El ministro de cultura Alpidio Alonso dijo al público, “Estamos reorganizando todo lo posible para mantener proyectos como este. No habrá un apagón cultural. Vamos a seguir defendiendo nuestra soberanía, nuestra patria, nuestra revolución. La poesía es una trinchera en nuestra lucha”.
Después, Omar Herrera, de 69 años, uno de los que leyeron su poesía, dijo al Militante, “Trump dice que Cuba es un peligro. Él tiene razón. Sí somos un peligro. Somos un ejemplo en el mundo”.
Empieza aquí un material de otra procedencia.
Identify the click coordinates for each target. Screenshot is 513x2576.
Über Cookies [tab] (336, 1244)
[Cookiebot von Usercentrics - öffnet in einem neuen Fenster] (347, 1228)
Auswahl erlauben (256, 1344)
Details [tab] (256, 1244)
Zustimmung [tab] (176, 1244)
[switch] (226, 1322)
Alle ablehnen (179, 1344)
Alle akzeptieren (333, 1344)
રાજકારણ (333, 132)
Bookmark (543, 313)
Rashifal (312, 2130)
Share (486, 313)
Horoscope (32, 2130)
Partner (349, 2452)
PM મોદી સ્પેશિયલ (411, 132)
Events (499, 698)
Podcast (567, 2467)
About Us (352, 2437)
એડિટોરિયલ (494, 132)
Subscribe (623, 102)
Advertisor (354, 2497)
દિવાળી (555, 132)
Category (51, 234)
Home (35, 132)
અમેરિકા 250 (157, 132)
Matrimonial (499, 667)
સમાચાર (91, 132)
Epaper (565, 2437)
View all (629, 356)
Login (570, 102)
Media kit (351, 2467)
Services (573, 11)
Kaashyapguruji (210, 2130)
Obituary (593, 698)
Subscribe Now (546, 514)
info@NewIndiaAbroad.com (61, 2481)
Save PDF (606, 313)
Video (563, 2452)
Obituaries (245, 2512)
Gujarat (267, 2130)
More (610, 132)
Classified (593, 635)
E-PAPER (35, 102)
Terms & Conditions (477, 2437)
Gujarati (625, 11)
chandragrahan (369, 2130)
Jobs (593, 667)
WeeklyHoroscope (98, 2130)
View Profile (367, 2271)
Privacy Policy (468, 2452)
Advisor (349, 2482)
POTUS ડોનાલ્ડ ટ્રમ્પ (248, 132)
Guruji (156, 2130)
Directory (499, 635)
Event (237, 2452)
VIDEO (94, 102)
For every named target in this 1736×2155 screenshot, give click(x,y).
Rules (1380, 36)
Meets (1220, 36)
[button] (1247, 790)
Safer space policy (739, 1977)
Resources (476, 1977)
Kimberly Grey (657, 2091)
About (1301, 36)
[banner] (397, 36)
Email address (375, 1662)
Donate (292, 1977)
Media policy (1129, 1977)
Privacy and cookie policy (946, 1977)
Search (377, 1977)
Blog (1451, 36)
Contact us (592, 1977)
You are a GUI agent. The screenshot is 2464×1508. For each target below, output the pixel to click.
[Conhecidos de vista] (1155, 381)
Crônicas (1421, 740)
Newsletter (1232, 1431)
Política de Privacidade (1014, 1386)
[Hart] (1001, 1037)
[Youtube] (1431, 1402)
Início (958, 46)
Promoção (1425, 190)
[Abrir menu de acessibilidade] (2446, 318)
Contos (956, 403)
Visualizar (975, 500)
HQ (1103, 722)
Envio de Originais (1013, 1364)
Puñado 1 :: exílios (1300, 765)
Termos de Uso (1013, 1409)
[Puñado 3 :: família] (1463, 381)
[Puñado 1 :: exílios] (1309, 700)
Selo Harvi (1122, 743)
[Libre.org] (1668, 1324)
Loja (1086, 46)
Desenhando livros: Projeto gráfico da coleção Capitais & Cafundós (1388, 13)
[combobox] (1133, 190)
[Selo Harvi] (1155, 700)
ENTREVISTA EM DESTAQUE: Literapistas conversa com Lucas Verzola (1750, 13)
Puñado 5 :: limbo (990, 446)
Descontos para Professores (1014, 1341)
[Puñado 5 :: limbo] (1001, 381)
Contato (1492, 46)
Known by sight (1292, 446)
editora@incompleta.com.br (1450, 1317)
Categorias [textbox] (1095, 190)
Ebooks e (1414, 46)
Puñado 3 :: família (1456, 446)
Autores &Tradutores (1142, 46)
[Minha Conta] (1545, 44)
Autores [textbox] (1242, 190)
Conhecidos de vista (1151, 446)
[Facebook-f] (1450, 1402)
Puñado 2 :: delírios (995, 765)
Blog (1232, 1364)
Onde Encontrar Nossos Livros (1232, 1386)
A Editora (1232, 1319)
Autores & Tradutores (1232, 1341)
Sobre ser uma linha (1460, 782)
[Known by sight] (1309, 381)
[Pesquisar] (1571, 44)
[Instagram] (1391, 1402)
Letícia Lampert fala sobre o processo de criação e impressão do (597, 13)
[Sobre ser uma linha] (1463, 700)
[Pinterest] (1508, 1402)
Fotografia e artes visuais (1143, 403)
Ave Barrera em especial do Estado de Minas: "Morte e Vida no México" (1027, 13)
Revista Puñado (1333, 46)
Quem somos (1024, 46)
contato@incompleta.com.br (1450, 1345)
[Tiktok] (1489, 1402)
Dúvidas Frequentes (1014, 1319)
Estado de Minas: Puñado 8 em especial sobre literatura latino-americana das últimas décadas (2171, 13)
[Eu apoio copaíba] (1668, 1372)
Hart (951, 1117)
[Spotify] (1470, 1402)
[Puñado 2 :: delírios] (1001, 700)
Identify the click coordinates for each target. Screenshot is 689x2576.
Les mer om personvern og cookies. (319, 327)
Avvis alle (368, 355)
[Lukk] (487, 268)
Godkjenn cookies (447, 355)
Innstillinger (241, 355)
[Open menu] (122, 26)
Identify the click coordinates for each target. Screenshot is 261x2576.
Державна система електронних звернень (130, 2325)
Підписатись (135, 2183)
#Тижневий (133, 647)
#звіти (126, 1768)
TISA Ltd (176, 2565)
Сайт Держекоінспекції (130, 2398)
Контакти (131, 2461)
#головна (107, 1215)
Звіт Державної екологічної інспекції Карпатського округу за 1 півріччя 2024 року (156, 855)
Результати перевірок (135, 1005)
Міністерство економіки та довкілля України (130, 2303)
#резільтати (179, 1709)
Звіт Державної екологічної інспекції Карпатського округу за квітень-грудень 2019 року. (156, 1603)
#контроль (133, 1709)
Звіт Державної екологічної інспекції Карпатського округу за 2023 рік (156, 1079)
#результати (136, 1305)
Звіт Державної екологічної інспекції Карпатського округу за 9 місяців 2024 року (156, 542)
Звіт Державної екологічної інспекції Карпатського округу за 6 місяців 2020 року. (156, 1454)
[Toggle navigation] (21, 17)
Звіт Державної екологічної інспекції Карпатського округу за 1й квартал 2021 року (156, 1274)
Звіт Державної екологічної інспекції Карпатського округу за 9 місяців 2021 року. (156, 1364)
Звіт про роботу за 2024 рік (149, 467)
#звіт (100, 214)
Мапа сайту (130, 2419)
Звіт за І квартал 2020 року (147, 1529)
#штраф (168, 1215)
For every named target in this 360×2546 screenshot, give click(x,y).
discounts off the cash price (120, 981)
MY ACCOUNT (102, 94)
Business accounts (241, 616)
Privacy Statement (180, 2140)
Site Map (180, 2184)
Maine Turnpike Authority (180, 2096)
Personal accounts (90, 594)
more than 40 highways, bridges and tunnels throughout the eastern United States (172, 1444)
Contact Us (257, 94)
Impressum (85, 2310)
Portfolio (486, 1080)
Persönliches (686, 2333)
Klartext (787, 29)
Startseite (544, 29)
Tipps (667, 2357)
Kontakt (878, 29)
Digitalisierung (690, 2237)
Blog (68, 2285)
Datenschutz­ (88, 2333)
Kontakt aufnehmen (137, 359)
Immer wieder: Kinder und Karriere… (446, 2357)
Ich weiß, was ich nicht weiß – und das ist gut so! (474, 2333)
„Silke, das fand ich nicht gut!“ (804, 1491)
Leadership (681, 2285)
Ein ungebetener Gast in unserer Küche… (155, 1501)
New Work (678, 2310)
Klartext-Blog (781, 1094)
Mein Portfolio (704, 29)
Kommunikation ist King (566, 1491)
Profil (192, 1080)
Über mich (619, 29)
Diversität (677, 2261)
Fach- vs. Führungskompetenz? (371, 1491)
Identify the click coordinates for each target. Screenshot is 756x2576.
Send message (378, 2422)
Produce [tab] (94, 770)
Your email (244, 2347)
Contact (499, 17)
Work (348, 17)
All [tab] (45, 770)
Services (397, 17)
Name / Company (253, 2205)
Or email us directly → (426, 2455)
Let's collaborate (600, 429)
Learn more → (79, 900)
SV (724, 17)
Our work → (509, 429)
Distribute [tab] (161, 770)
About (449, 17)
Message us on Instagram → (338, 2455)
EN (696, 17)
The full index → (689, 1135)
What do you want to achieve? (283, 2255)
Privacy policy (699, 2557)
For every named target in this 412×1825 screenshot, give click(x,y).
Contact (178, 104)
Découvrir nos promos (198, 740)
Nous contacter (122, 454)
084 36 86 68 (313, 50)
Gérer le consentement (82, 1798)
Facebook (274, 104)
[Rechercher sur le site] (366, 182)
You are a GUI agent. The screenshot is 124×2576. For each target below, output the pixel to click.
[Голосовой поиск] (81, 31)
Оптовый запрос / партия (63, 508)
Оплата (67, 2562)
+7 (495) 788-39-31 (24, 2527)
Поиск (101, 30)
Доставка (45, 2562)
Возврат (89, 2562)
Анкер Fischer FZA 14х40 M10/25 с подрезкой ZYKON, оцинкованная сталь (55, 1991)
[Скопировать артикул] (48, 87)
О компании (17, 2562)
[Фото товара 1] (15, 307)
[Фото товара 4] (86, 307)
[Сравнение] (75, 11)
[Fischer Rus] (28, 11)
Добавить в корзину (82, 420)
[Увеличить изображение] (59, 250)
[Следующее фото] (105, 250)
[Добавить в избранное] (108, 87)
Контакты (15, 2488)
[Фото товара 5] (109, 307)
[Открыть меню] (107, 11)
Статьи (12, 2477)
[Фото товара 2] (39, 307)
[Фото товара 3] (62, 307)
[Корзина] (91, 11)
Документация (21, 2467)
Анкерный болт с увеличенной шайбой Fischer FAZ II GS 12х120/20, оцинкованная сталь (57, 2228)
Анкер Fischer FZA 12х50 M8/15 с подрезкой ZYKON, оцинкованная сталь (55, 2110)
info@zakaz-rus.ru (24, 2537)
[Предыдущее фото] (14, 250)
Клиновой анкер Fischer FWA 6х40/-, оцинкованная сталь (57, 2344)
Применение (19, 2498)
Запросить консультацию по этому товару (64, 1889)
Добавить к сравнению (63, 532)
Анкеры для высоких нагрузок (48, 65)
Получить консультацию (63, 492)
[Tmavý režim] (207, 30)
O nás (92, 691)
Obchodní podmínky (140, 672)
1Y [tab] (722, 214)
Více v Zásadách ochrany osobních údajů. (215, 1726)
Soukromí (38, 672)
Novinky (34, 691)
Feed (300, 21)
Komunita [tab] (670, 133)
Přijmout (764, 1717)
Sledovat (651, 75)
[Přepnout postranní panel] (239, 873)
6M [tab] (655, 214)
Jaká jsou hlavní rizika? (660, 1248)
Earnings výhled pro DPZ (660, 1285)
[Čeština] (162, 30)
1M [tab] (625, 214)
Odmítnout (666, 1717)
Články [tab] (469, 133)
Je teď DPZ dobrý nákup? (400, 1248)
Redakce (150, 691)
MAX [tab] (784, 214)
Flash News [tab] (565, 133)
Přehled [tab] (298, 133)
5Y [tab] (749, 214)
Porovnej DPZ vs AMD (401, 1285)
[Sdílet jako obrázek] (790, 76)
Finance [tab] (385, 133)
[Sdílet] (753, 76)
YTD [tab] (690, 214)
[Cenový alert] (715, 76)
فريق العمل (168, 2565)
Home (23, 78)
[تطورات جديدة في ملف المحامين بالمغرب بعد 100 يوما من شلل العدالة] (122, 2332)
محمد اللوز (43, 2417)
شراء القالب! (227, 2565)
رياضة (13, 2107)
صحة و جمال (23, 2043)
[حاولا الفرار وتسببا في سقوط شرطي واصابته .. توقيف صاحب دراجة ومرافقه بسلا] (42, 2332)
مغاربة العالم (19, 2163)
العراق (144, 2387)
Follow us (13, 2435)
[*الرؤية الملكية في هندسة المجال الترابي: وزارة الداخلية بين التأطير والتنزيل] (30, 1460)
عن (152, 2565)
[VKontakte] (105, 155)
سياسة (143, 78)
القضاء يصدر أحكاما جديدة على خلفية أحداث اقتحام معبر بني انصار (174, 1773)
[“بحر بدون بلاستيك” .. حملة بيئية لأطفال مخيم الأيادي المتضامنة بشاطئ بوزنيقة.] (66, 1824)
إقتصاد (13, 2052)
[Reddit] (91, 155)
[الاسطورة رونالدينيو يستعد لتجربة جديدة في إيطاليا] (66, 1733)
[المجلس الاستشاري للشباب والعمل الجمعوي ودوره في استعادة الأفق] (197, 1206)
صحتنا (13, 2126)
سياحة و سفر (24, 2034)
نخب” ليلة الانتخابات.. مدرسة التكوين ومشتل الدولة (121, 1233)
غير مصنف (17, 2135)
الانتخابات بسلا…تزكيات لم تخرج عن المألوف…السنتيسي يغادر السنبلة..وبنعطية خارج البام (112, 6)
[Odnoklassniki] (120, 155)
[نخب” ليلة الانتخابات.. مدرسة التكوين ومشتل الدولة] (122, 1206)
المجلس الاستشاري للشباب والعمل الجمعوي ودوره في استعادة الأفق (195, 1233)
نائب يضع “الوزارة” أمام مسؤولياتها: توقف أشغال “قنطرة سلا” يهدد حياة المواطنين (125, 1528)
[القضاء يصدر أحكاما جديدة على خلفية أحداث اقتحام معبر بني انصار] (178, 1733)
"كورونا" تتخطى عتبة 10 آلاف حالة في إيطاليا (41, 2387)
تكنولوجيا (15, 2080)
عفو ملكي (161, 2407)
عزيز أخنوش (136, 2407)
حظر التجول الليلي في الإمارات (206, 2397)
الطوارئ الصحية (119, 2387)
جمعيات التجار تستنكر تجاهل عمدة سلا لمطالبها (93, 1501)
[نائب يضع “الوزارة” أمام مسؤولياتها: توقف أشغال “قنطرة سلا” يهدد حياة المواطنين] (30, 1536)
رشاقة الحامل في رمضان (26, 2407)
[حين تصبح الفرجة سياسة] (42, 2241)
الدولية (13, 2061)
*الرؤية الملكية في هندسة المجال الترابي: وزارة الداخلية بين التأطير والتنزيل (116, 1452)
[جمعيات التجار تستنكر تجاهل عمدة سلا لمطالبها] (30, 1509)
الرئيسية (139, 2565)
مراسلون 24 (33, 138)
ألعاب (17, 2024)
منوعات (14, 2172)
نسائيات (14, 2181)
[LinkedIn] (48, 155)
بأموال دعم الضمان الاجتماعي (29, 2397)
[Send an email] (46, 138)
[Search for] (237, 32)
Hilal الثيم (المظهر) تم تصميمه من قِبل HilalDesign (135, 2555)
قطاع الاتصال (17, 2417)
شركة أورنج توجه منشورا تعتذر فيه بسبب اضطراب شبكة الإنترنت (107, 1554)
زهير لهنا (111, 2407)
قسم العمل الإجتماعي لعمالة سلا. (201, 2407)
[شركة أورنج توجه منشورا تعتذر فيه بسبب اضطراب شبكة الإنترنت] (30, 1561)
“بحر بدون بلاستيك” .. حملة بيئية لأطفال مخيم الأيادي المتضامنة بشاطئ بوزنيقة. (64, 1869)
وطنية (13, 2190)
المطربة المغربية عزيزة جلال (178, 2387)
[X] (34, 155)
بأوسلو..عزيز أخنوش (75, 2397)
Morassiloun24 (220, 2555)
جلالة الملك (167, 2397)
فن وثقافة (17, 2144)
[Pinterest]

En la celebración del Día de San Valentín participaron unas 100 personas, mayormente personas de la tercera edad residentes en el centro de La Habana. Disfrutaron de presentaciones musicales y se sumaron a las canciones y los bailes. El evento se hizo en el mismo lugar donde muchos de ellos toman clases de historia, inglés y otras materias ofrecidas por la Cátedra del Adulto Mayor, un movimiento educativo basado en comunidades por toda la isla.
Al día siguiente, Margarita Colón, residente del Barrio Chino, nos invitó a acompañarla en su pórtico para observar la celebración del Año Nuevo Lunar. Unas 150 personas se congregaron en ese histórico barrio, procedentes de toda la ciudad a pesar de las dificultades del transporte provocadas por el bloqueo petrolero norteamericano. Ocupando una calle del barrio, decenas de artistas de todas las edades y colores de piel, con sus coloridos trajes tradicionales, interpretaron música y danzas chinas, así como una exhibición de wushu (artes marciales).
Roberto Vargas Lee, director de la Escuela Cubana de Wushu, concluyó el programa. “La cultura que celebramos aquí es tanto china como cubana”, dijo. “Es importante para la cultura de la humanidad, para la paz y la solidaridad”.